Freitas pondera que o Brasil já exporta alguns produtos com processamento interno, com valor agregado. Dentre eles, açúcar refinado e suco de laranja. "O Brasil é um tradicional exportador, mas compete com países importantes e com potencias agrícolas em geral", reitera.
No complexo café, o solúvel tem se destacado na pauta de exportação nos últimos anos, mas ainda assim com volume muito baixo se comparado com o total exportado. Em 2016, o Brasil embarcou 34 milhões de sacas com receita de US$ 5,40 bilhões/FOB (30,15 milhões de café verde), de acordo com dados do Cecafé (Conselho dos Exportadores de Café do Brasil), e o produto industrializado representou cerca de 10% disso (3,83 milhões de sacas). Ainda assim, é o 12º produto com maior receita na pauta com R$ 615,99 milhões. Nesse montante total dos cafés verdes também entram os cafés especiais.

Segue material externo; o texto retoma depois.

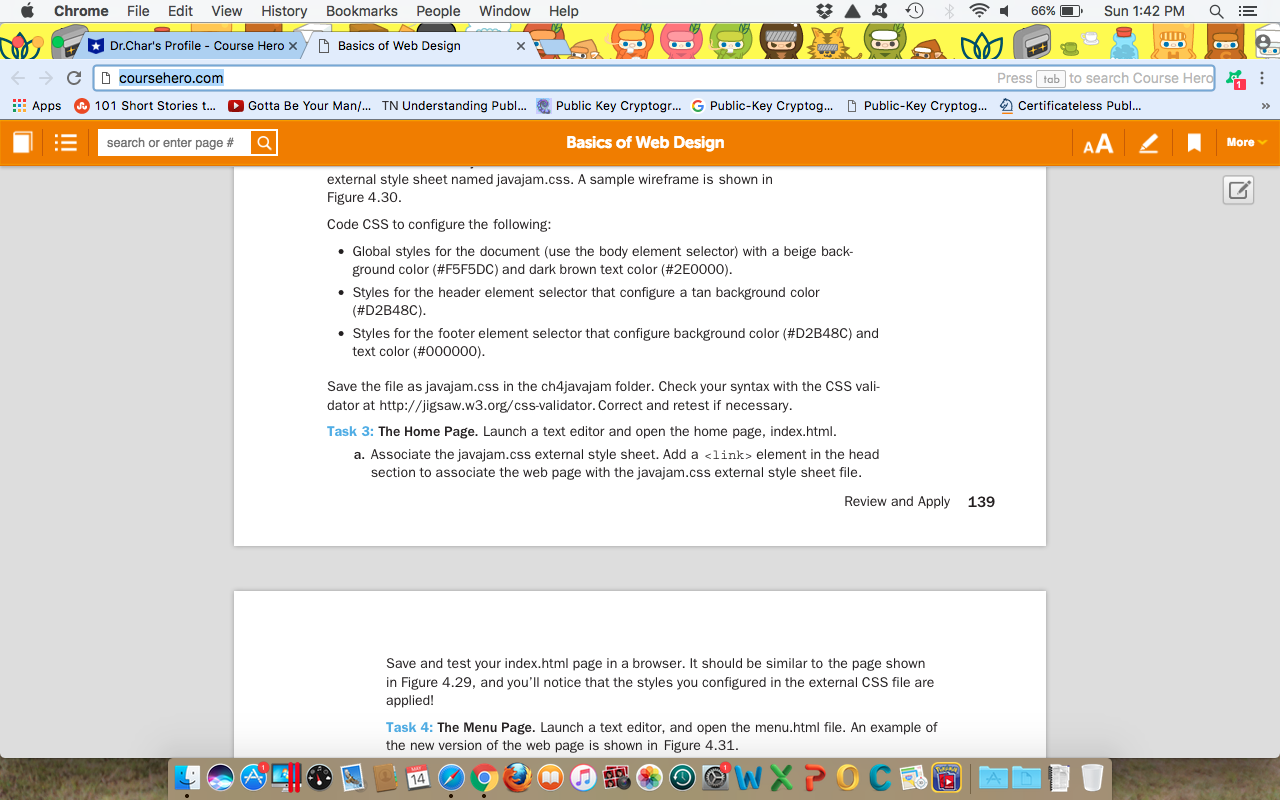Click the magnifier search button in reader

"No ano passado, o Brasil exportou volume recorde de café solúvel, quase 4 milhões de sacas, mesmo com problemas na safra. O país se especializou em comercializar o produto a granel para outras origens que o processam e revendem. Apenas cerca de 10% do café solúvel exportado pelo Brasil foi vendido com marca", explica o diretor de Relações Institucionais da ABICS (Associação Brasileira de café solúvel), Aguinaldo José de Lima.
O consumo de café solúvel no mundo cresce cerca de 3% ao ano, mais do que o de torrado. As principais indústrias de solúvel do Brasil tem capital estrangeiro.
"Hoje existem grandes conglomerados no mundo que compram café do Brasil e reexportam. A indústria de torrefação é muito forte e nós somos um importante fornecedor de mercadoria. O mundo precisa do café brasileiro e já temos também alguns cafés com valor agregado", pondera Lima.
O presidente do Cecafé (Conselho dos Exportadores de Café do Brasil), Nelson Carvalhaes, reforça a existência de empresas no mundo que já ocupam importante market share e defende a condição do Brasil. "Hoje existem grandes conglomerados no mundo que compram café do Brasil e reexportam. A indústria de torrefação é muito forte e nós somos um importante fornecedor de mercadoria. O mundo precisa do café brasileiro e já temos também alguns cafés com valor agregado", afirma.
Especialista em agregar valor
A Colômbia, terceira maior produtora de café do mundo e segunda de arábica, está bem à frente do Brasil quando o assunto é agregar valor ao café. O país tem investido muito em marketing desde a década de 1950, inclusive com a criação de Juan Valdez, um personagem que representaria centenas de milhares de cafeicultores colombianos. Essa e outras estratégias fez com que o mundo pagasse mais pela marca.
"O Brasil tem a maior produção mundial de café, mas o brasileiro acha que bom mesmo é o café da Itália, que não produz quase nada", disse em entrevista ao Portal UOL o barista Emílio Rodrigues, proprietário da Casa do Barista, no Rio de Janeiro.